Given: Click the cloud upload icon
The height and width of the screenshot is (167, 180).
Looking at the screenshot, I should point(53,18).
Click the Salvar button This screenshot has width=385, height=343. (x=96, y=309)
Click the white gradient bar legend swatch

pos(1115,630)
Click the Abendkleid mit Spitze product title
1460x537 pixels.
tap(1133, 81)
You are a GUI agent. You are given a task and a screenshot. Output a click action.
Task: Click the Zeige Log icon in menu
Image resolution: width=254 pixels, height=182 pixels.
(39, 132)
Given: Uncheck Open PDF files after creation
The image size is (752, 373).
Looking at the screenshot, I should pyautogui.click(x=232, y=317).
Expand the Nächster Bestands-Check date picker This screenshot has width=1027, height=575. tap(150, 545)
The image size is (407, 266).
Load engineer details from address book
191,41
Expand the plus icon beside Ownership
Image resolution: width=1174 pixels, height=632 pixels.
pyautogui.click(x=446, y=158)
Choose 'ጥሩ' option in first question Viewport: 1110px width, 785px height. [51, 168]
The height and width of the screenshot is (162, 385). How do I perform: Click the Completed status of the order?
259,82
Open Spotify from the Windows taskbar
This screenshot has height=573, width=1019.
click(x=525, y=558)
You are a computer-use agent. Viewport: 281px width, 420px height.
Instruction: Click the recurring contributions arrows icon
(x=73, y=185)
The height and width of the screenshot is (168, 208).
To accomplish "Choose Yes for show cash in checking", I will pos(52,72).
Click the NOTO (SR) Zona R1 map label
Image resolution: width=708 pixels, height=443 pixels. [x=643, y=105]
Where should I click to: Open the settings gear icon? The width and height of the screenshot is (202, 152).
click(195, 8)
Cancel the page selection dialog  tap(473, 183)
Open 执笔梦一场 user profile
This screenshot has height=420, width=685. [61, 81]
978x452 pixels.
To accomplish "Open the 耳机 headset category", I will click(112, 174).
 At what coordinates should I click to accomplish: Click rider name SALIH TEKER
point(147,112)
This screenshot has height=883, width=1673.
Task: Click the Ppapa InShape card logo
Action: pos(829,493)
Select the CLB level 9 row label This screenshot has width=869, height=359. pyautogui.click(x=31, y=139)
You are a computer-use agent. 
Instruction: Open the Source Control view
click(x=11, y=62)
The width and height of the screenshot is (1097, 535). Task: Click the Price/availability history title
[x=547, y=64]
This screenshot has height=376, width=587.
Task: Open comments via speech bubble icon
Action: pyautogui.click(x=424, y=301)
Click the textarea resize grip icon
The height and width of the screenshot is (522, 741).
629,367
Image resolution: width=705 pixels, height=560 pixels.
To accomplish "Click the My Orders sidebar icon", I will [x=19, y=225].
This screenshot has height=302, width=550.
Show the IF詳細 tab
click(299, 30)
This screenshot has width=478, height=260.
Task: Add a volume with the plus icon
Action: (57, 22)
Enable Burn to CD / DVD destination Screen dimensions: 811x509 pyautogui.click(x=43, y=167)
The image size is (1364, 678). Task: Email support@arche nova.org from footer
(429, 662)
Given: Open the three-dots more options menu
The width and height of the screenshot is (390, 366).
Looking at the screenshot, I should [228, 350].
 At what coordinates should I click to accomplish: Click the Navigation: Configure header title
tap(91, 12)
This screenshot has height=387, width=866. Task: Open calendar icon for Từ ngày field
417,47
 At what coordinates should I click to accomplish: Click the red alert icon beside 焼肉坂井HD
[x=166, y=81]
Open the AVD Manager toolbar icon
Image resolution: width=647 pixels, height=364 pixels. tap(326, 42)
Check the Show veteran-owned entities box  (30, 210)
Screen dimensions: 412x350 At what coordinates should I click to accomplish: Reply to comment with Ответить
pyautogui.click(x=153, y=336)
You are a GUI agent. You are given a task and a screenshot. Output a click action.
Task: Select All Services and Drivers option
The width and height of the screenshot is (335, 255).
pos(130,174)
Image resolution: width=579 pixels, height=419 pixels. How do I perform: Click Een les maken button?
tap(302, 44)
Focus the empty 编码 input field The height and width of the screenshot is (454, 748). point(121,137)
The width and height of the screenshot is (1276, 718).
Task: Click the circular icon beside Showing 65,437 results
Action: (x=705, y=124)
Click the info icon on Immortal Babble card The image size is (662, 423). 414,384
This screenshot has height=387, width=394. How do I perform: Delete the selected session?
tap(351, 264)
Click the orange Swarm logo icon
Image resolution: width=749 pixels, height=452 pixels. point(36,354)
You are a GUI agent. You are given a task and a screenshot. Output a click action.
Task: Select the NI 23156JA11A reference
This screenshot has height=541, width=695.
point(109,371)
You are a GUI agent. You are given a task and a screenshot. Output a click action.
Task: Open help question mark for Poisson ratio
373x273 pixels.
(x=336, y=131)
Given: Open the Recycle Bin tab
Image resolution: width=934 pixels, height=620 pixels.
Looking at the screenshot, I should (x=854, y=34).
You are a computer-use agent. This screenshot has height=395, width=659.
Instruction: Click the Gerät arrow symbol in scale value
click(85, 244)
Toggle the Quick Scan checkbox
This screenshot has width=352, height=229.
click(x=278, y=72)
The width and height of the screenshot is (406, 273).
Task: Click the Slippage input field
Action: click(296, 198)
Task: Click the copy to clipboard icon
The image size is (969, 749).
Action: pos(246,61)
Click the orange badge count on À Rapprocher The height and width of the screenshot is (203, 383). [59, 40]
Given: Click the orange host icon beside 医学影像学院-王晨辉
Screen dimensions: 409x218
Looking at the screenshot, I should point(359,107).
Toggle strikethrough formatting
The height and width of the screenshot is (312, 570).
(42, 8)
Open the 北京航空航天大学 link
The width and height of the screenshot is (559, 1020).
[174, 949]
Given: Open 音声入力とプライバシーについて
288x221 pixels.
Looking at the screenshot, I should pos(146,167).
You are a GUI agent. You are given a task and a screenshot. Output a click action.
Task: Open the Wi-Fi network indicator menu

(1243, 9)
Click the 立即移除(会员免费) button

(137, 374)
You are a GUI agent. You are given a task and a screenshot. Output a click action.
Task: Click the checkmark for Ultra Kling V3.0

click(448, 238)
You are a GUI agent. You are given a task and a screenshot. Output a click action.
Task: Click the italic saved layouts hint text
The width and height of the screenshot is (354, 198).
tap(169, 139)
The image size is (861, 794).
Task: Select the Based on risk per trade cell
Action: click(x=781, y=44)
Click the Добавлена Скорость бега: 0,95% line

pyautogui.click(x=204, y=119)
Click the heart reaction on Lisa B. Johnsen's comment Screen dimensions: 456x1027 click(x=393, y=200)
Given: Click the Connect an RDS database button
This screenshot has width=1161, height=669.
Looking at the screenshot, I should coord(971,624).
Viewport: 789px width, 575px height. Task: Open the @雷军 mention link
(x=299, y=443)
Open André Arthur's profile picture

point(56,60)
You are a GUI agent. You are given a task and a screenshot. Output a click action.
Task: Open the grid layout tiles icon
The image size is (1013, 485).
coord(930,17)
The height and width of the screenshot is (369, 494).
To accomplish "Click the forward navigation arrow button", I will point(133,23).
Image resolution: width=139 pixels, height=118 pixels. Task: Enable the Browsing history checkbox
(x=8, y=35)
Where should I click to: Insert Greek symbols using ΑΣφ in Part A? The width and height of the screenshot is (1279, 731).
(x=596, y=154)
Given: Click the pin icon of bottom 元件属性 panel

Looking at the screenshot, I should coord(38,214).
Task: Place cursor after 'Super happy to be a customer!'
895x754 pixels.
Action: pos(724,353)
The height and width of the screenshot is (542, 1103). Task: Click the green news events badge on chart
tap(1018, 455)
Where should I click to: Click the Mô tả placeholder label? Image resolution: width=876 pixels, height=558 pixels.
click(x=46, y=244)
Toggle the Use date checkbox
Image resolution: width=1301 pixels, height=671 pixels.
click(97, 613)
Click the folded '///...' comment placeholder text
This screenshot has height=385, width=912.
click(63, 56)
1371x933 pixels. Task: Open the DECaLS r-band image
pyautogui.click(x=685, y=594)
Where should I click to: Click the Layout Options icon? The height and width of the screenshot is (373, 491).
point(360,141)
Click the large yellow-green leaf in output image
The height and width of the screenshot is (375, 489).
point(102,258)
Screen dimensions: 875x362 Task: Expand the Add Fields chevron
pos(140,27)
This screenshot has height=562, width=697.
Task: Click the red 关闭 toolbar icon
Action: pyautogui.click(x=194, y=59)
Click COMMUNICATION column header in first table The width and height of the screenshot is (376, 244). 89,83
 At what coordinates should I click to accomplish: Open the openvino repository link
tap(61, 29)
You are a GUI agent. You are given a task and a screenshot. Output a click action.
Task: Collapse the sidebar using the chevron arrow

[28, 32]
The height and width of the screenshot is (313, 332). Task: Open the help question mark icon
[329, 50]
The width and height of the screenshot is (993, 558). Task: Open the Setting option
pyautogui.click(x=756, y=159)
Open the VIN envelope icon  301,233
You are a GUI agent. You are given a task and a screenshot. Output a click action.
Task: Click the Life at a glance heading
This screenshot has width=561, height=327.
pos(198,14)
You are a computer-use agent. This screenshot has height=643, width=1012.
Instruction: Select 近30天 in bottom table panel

==*==

=== Your task ===
A bare number is the expected answer: the tally of lines in the records above holding "first".

=== Written solution ===
2